── RAW DATA ──
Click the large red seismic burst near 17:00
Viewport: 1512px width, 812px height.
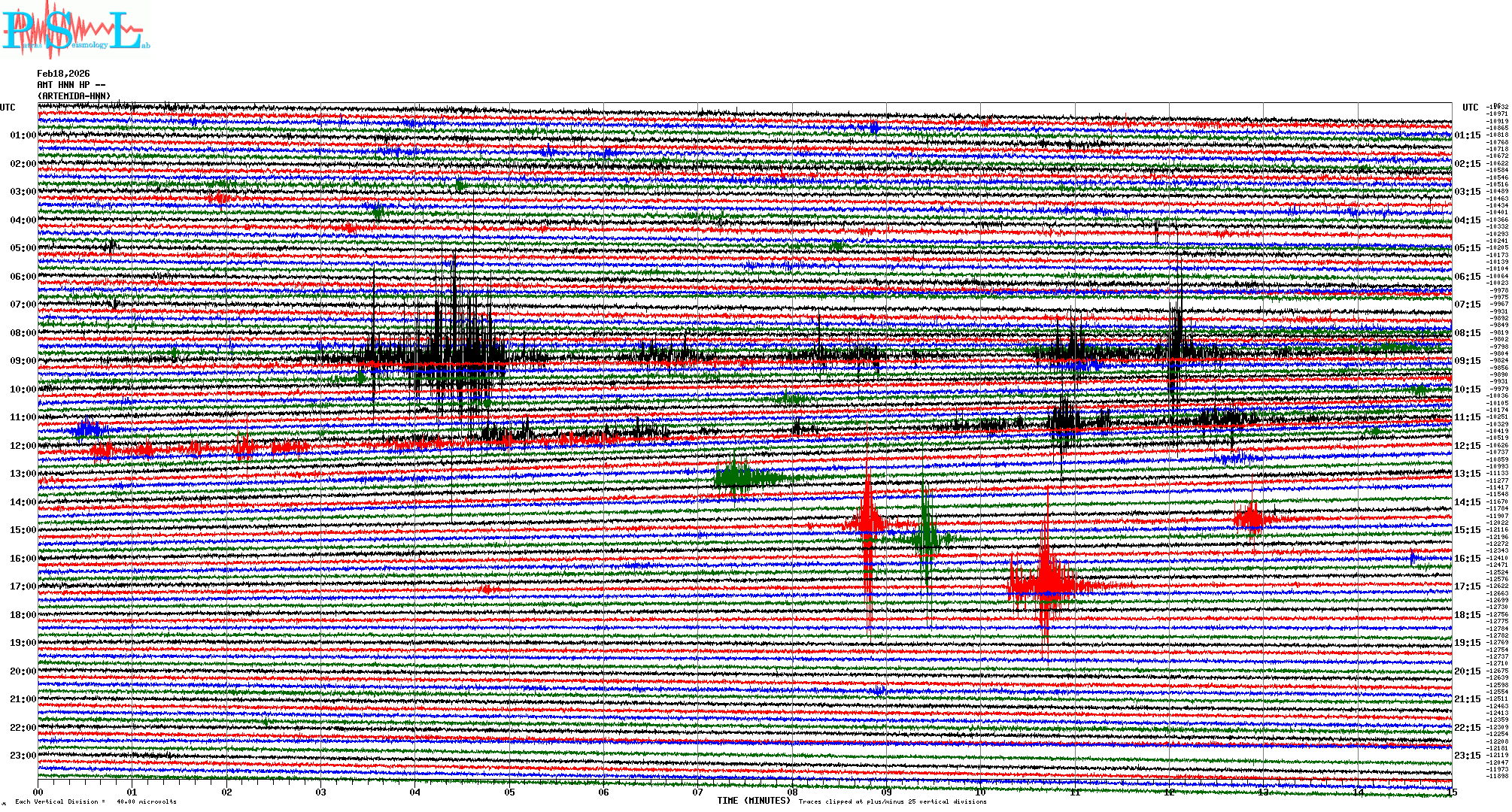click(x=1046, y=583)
───
── RAW DATA ──
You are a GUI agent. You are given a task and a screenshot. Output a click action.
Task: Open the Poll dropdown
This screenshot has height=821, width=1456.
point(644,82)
───
── RAW DATA ──
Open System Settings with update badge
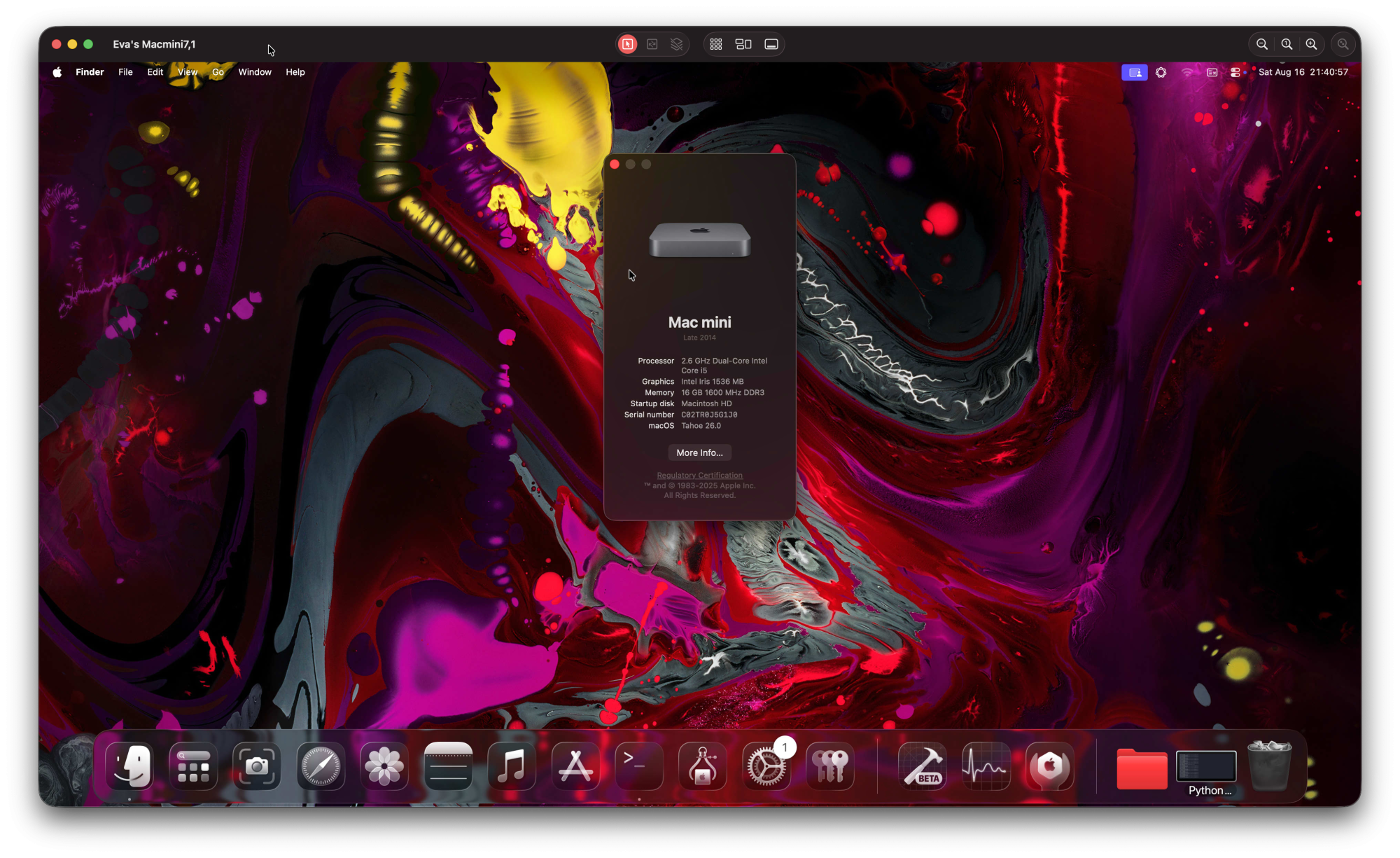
───
§ **WORK INSTRUCTION**: Copy task for the entries above: every line with the string "Open".

§ **ANSWER TO THIS EXERCISE**:
Task: Open the Poll dropdown
Open System Settings with update badge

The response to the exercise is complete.